Thread: Re: Adjusting hash join memory limit to handle batch explosion

Re: Adjusting hash join memory limit to handle batch explosion

From

Robert Haas

Date:

06 January, 21:42:16

Hi Tomas,

Thanks for working on this. I haven't studied this problem recently,
but here are some ideas that occur to me:

1. Try to reduce the per-batch overhead.

2. Stop increasing the number of batches when the per-batch overhead
exceeds a small percentage of work_mem (10%? 5%? 1%?).

If you've reached a point where the per-batch overhead is using up
>=10% of your work_mem, then at the next doubling it's going to be
using >=20%, which is pretty insane, and the next doubling after that
is going to be >=40%, which is really silly. For 1MB of work_mem and
what I gather from your remarks is 16kB/batch, we exceed the 10%
threshold at 16 batches. Somebody might claim that capping the number
of batches to 16 is insane, but those 16 batches are using 256kB of
memory and we're supposed to finish the entire operation using <= 1MB
of memory, it really isn't. We pretty obviously are not going to be
able to stay within 1MB no matter what we do.

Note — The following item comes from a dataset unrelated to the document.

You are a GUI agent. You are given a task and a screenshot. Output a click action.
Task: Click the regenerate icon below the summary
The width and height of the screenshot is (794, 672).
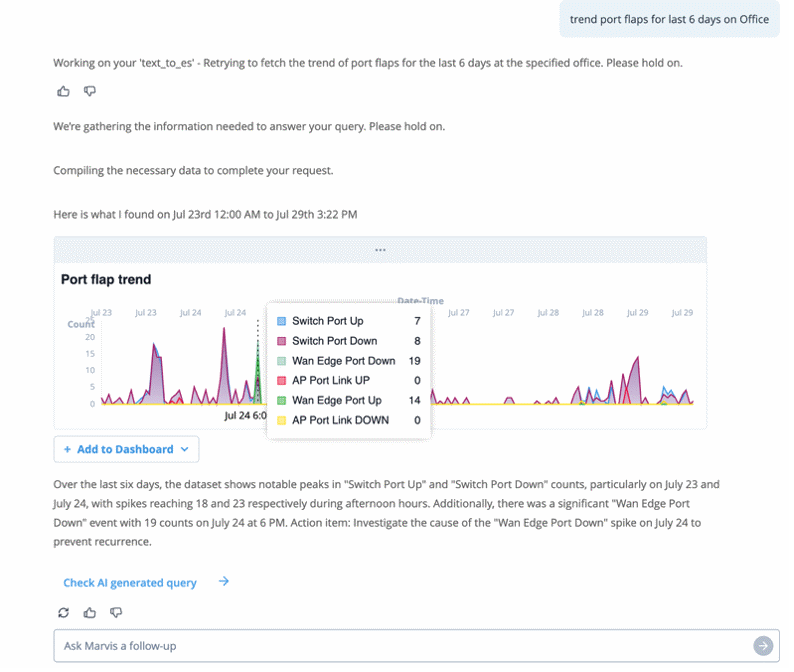[64, 612]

I think your proposal might be a more refined version of this, where
instead of just completely ceasing to create new batches, you try to
balance creating new batches with overrunning work_mem to get the best
outcome possible overall. Maybe that's a good approach, although
perhaps it is more complicated than we need? At any rate, I found the
vadjust-size patch to be quite hard to understand. I think you if you
want to go that route it would need more comments and to have the
existing ones rewritten so that they are understandable without
needing to scour this email thread (e.g. "Try to move on the
anti-diagonal and see if we'd consume less memory" doesn't seem like
something most people are going to understand without a lot of
context).

...Robert

Re: Adjusting hash join memory limit to handle batch explosion

From

Tomas Vondra

Date:

06 January, 22:51:29

On 1/6/25 16:42, Robert Haas wrote:
> Hi Tomas,
> 
> Thanks for working on this. I haven't studied this problem recently,
> but here are some ideas that occur to me:
> 
> 1. Try to reduce the per-batch overhead.
> 

Yeah. The "use files without buffering" approach may be seen as an
extreme version of this, but it didn't perform well enough. The "shared"
buffering was an attempt to have a buffer that doesn't need to scale
linearly with the number of batches, but that has issues too (I'm sure
some of that is due to my faults in the PoC patch).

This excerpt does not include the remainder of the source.